Le jeune Rik n’avait pas d’idole en particulier mais les muscles fins et bruns de Gert-Jan Theunisse, l’Indo-Néerlandais, l’ont rapidement fasciné. Dans sa chambre, il avait accroché des posters de Gianni Bugno,Pedro Delgado et Miguel Indurain, pas des spécialistes des pavés mais des grimpeurs, brillants dans les tours. A l’entraînement, donc, le prometteur coureur du Brabant wallon s’est souvent dirigé vers le Mur de Huy, qu’il grimpait parfois six ou sept fois d’affilée.

A 24 ans, l’amour l’a conduit à Chaudfontaine. Il s’est installé au sommet du Chemin de Lemmetrie, sur les flancs d’une colline. Raide, le chemin affiche jusqu’à 20 % de déclivité. La région est une base d’entraînement idéale puisqu’elle est proche des collines de Liège-Bastogne-Liège. Il y a affûté son corps, dans l’espoir d’un jour réaliser le rêve de sa vie : remporter la Flèche Wallonne et/ou La Doyenne.

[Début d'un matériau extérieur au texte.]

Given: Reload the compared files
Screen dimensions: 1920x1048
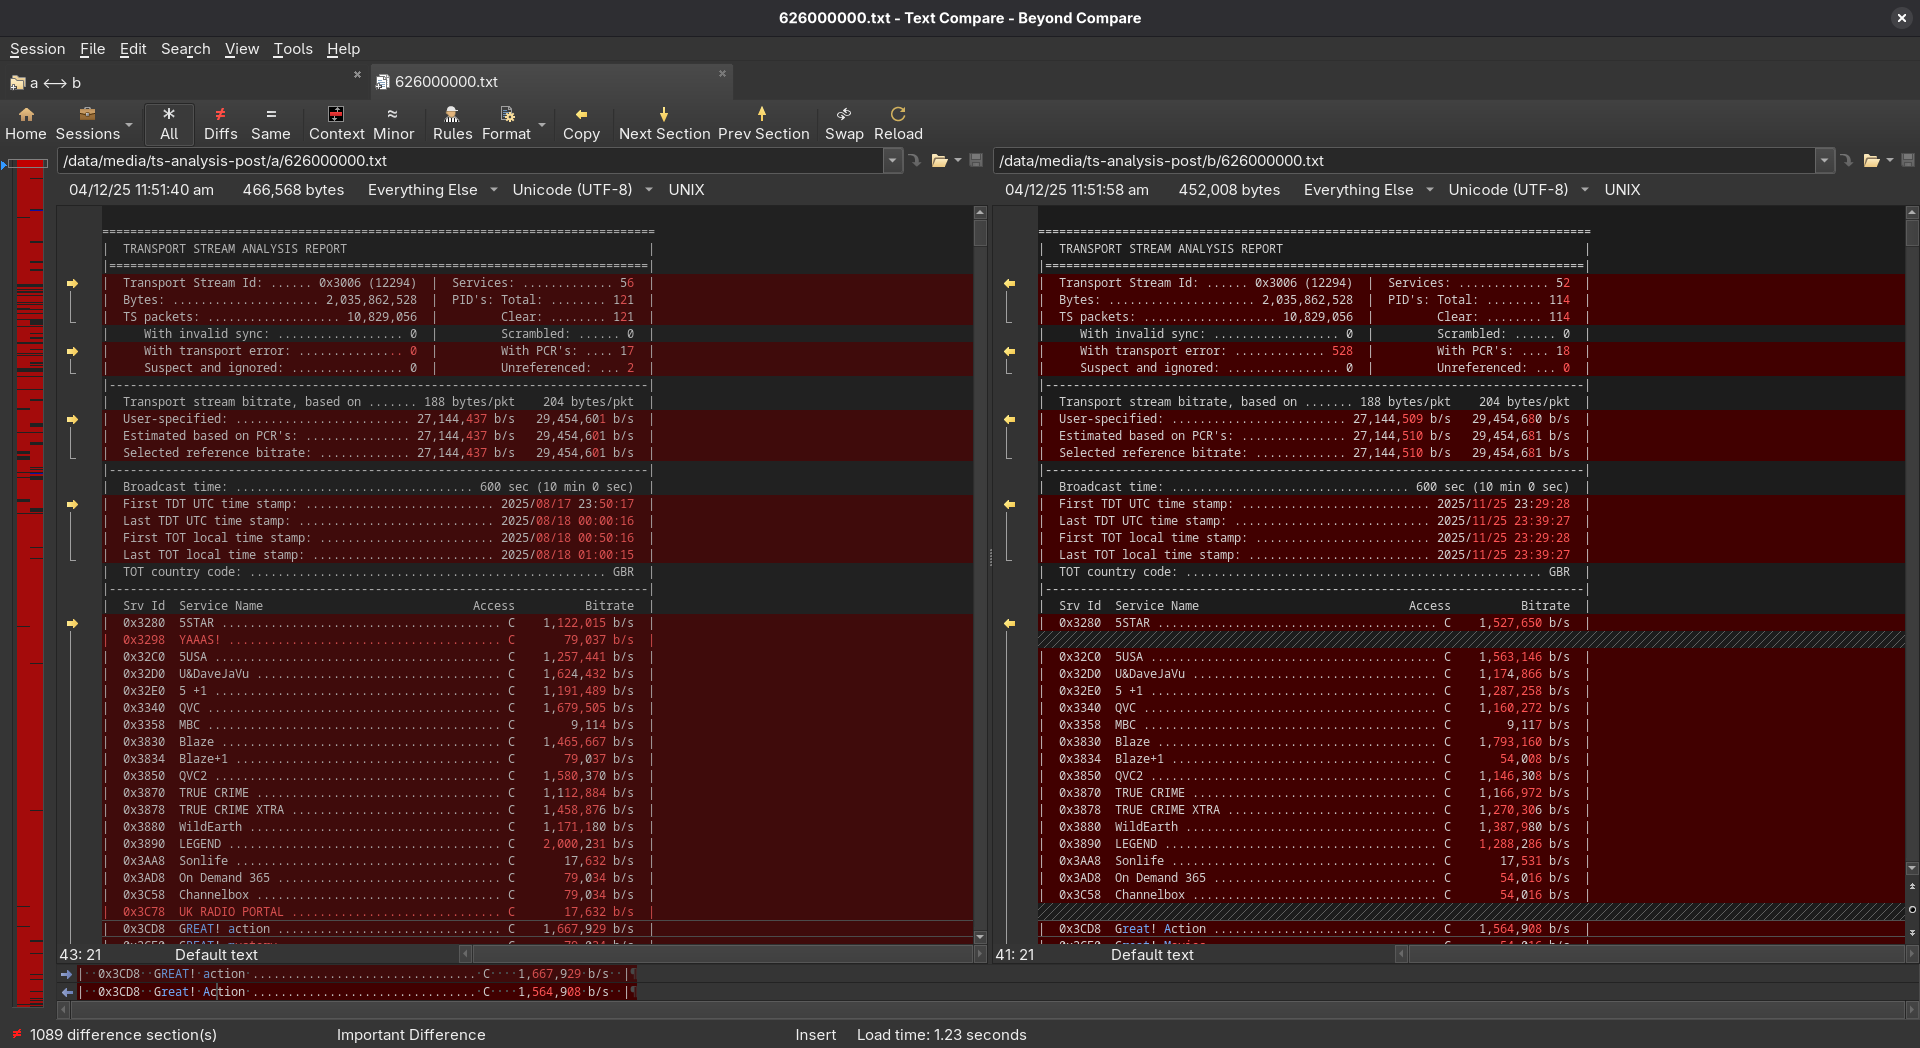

Après une deuxième place à Huy en 2000, il a réalisé la première partie de son rêve un an plus tard. Sous le maillot de Lotto, il est arrivé seul en tête après un raid impressionnant de trente kilomètres. C’est la ligne la plus prestigieuse de son palmarès, avec trois victoires d’étapes au Giro et une au Tour, en treize ans de carrière. Empli d’assurance, il certifiait :  » Je suis capable de gagner Liège-Bastogne-Liège « . C’était viser trop haut. En dix participations, Verbrugghe n’a jamais fait mieux qu’une 25e place en 2002.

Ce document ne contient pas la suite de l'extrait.